Word for word, quote the lines from the one containing "Viewport: 1409px width, 840px" to the end of the entries below, including both. Leave pictures out.
○ ○ ○ ○
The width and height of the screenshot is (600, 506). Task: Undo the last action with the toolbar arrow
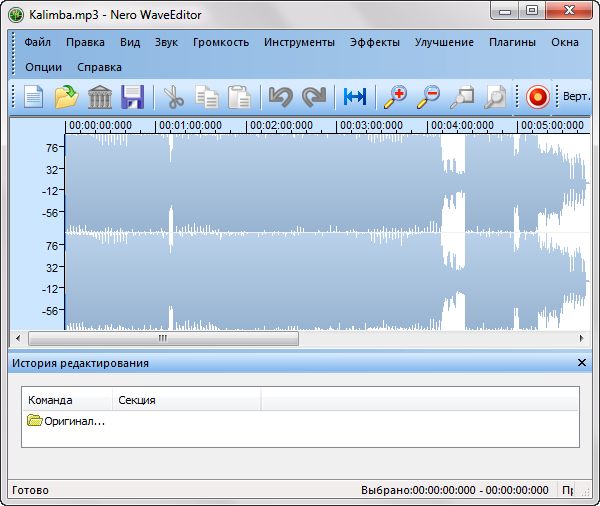(281, 97)
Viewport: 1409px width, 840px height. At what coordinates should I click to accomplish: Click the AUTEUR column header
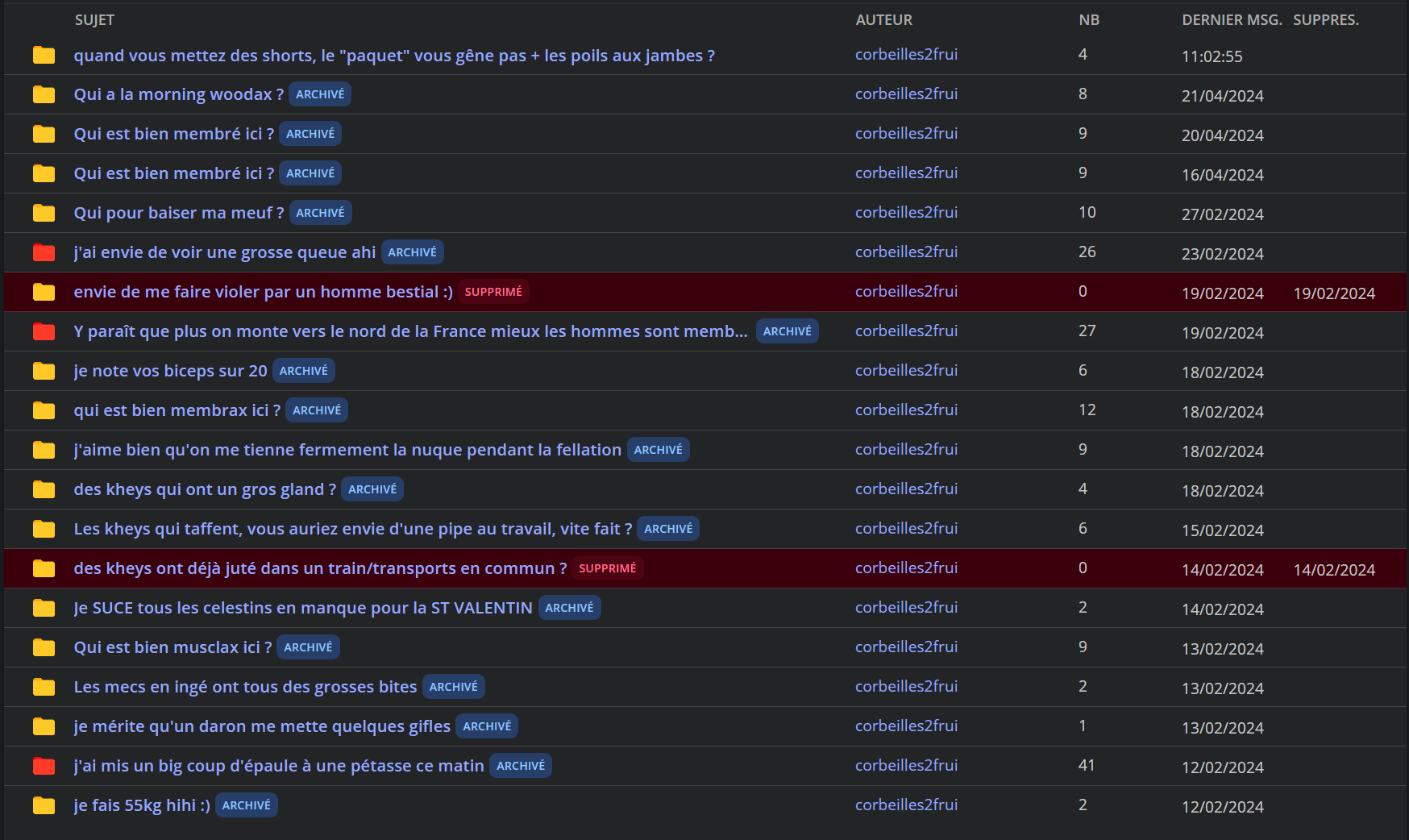point(883,20)
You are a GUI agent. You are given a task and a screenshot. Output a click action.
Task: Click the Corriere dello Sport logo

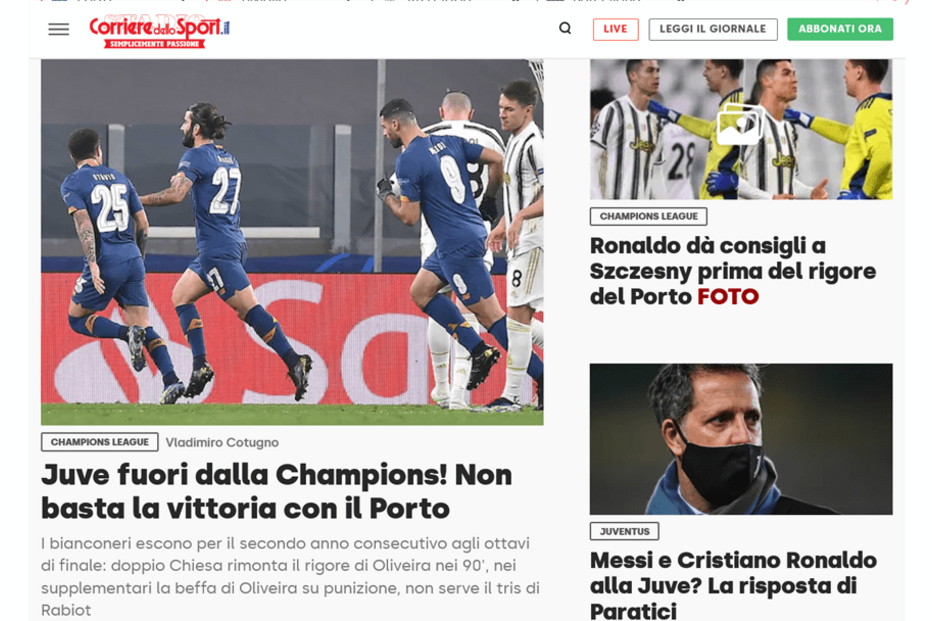point(159,30)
○ ○ ○ ○
_Solution below_:
Viewport: 1409px width, 840px height. At what coordinates should I click to accomplish: Click the AUTEUR column header
point(883,20)
You are a GUI agent. You are given a task and a screenshot. Output a click action.
Task: Click the Corriere dello Sport logo

point(159,30)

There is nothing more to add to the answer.